A recently released report from PJM found that coal and nuclear retirements planned for the next five years won’t impact grid reliability.
In a statement to Greentech Media about the report out of Pennsylvania, PJM said is "actively refining proposals on market rule changes with our regulators and stakeholders that would address concerns expressed in the report."
The grid operator said those proposals would incorporate state policies and value certain generator characteristics that increase grid reliability, while "maintaining the integrity of the market."
"As the industry and PJM’s system evolves, we continue to believe that our competitive markets provide the most efficient and effective mechanism to ensure ongoing reliability at the lowest cost for Pennsylvanians," PJM said. "The Federal Energy Regulatory Commission has determined that subsidies distort the wholesale electricity markets, and will have the effect of driving competitive generators out of the market and raising costs."

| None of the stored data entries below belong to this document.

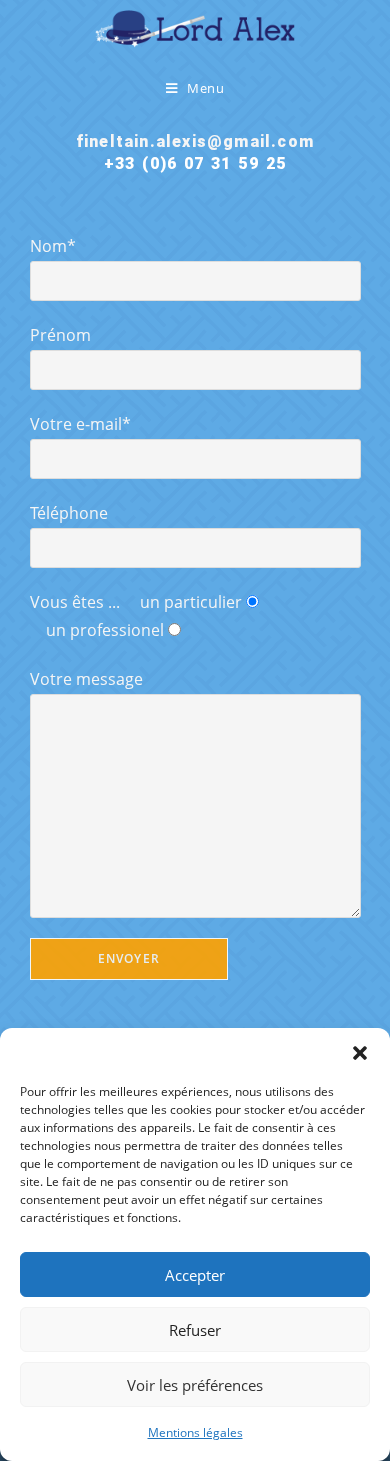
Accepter (195, 1275)
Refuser (195, 1330)
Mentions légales (195, 1432)
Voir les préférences (195, 1385)
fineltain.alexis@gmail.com (195, 141)
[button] (360, 1053)
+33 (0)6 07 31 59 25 (195, 163)
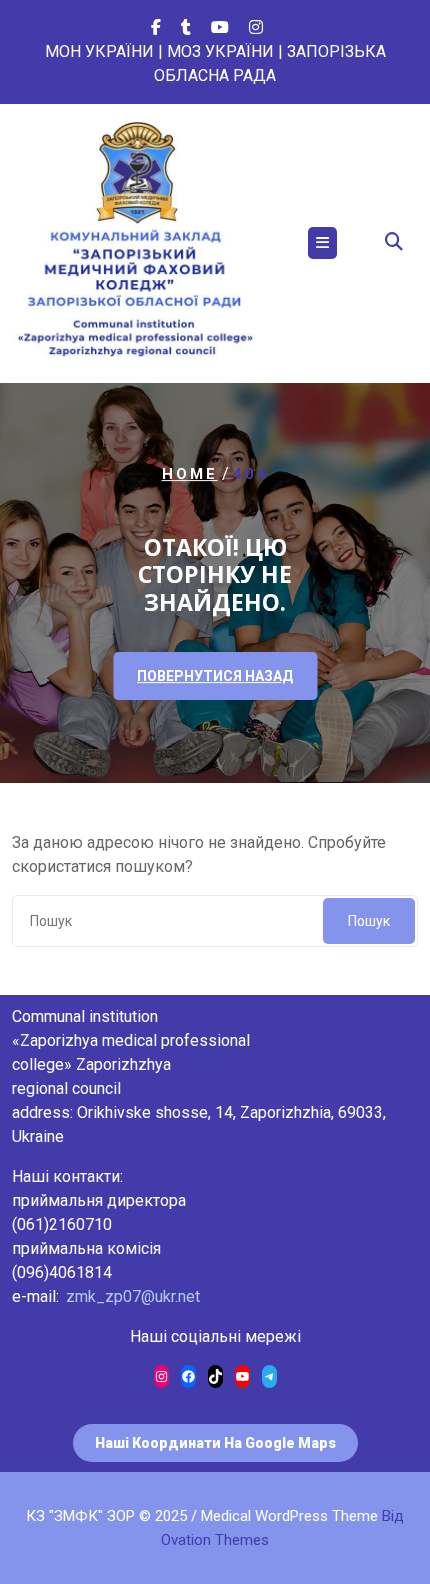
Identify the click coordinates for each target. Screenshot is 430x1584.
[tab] (322, 243)
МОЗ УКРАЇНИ (220, 51)
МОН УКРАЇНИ (99, 51)
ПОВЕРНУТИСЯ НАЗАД (215, 677)
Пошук (369, 921)
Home (190, 474)
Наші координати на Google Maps (215, 1443)
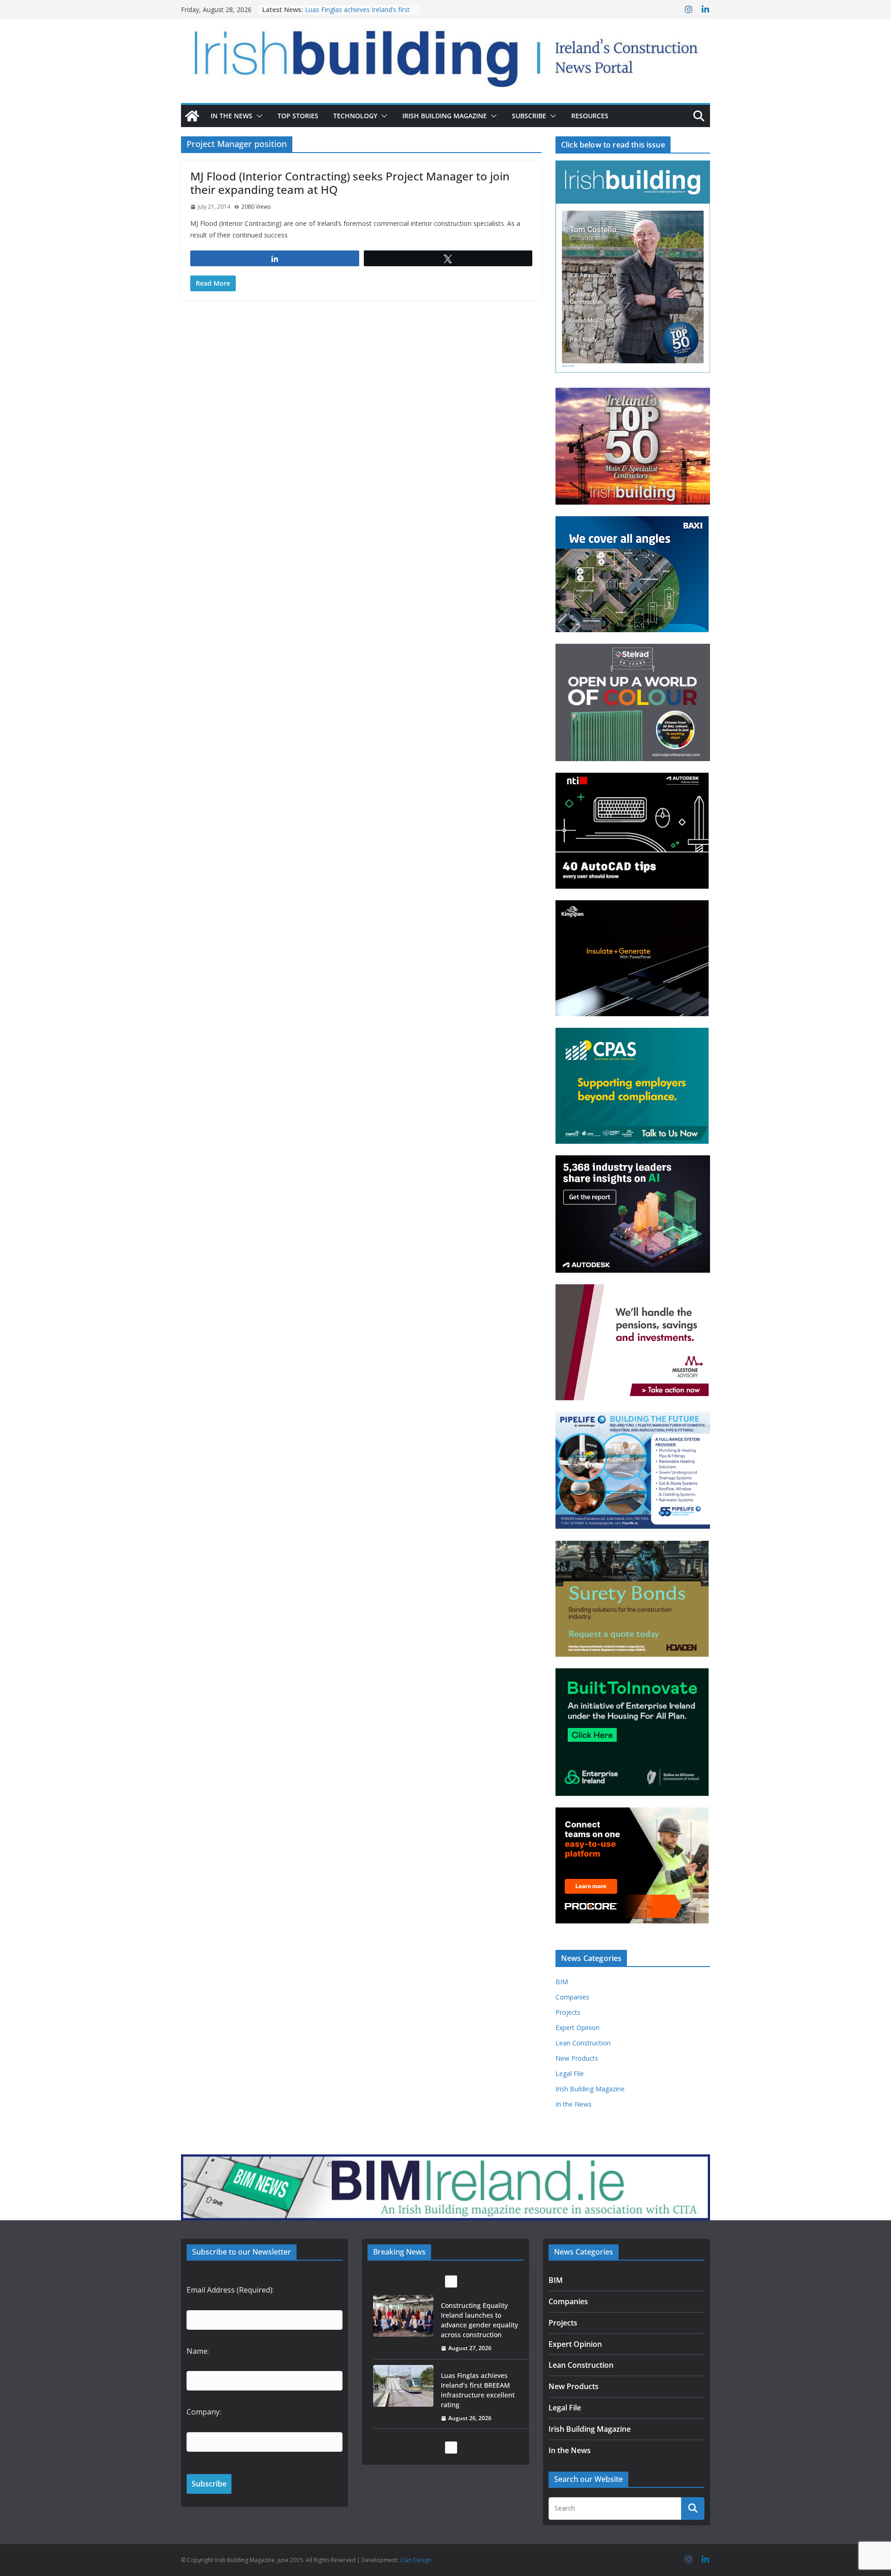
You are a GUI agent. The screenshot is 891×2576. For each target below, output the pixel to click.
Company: (204, 2412)
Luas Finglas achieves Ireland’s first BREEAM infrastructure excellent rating (478, 2320)
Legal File (569, 2073)
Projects (568, 2012)
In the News (231, 115)
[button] (257, 115)
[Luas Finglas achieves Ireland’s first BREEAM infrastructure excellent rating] (403, 2316)
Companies (572, 1997)
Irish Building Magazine (444, 115)
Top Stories (298, 115)
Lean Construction (583, 2042)
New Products (576, 2058)
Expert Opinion (577, 2027)
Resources (589, 115)
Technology (355, 115)
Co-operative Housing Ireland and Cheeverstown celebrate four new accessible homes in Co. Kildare (478, 2395)
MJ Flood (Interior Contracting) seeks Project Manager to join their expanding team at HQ (350, 182)
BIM (561, 1981)
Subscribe (529, 115)
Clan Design (415, 2560)
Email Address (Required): (230, 2290)
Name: (198, 2351)
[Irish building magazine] (445, 53)
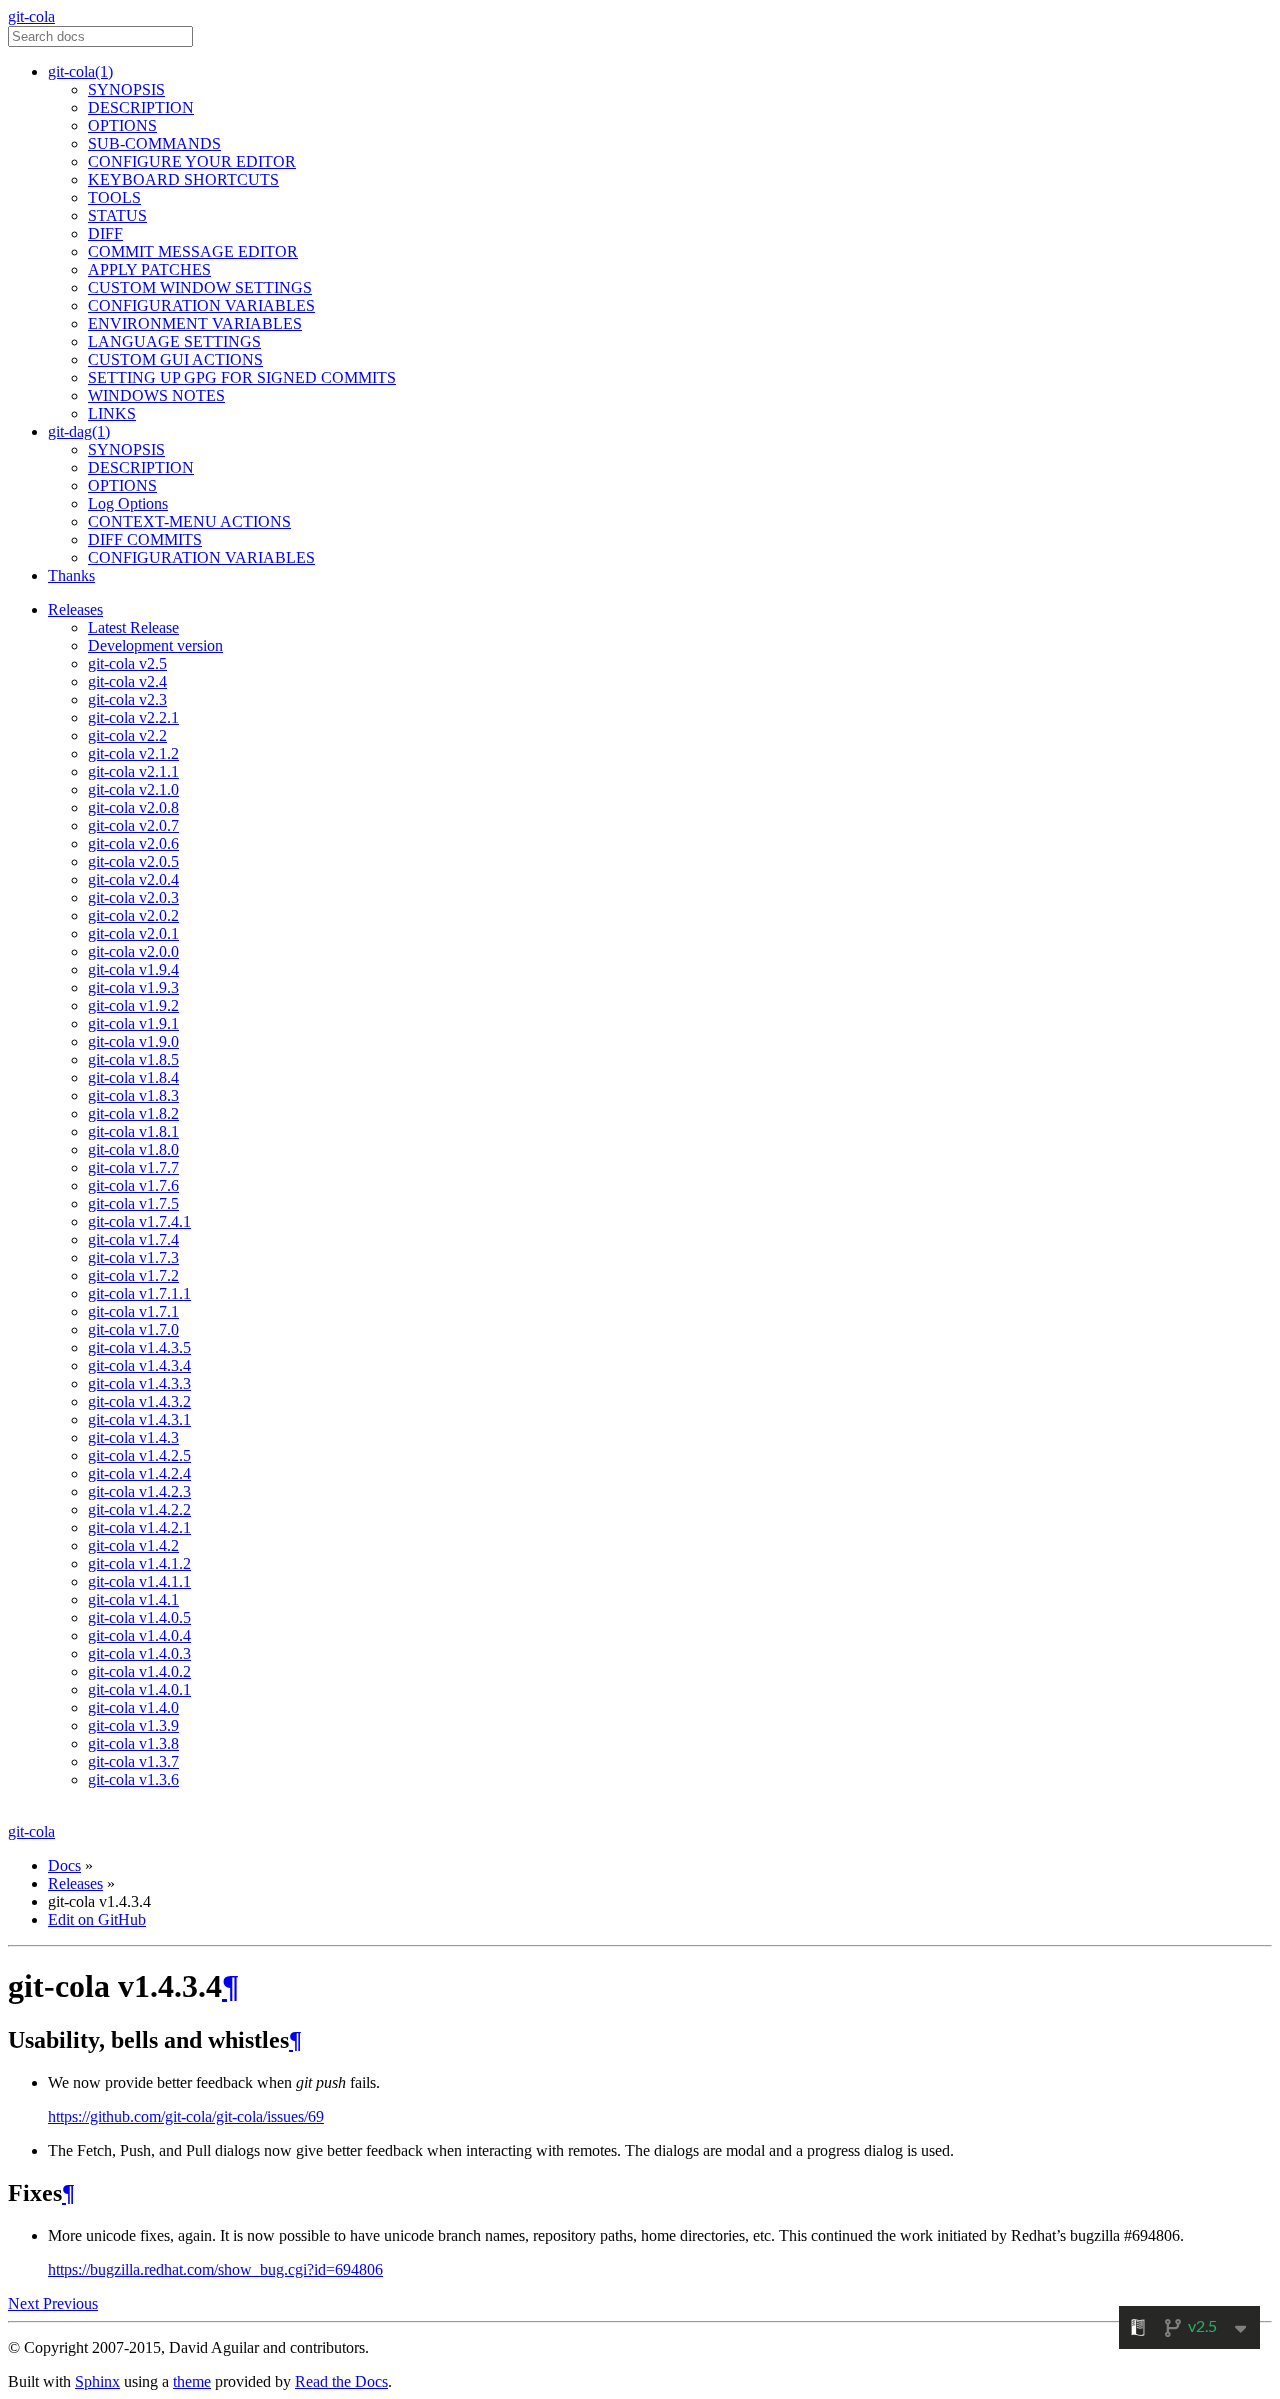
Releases (75, 609)
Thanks (71, 575)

South Carolina is still cleaning up the mess left in the wake of the failed VC Summer nuclear project, canceled last year. This week Scana agreed to a $2 billion settlement to pay out customers of its utility, South Carolina Electric & Gas. The agreement, which still needs judicial approval, is one piece of Dominion and Scana’s complicated merger announced in January.
But in other states, nuclear is receiving support. In Georgia, a nuclear group has poured over $1 million into a Public Service Commission election to maintain support for the now-under-construction Vogtle project. Last week, New Jersey approved its Zero Emission Credit program and application process for nuclear plants. Illinois and New York have adopted similar policies.
Pennsylvania Nuclear Energy Caucus want to see the same credits offered to nuclear in that state. They also proposed establishing a carbon pricing program and working toward a more coordinated approach to state energy policy. Doing nothing, the group cautioned, will mean serious consequences.
“The loss of both Beaver Valley and [Three Mile Island], coupled with continuing and unmitigated financial pressures being applied by a dysfunctional wholesale electric market, is something that members of the caucus fear could be a devastating and permanent blow to Pennsylvania’s economy and environment,” they write.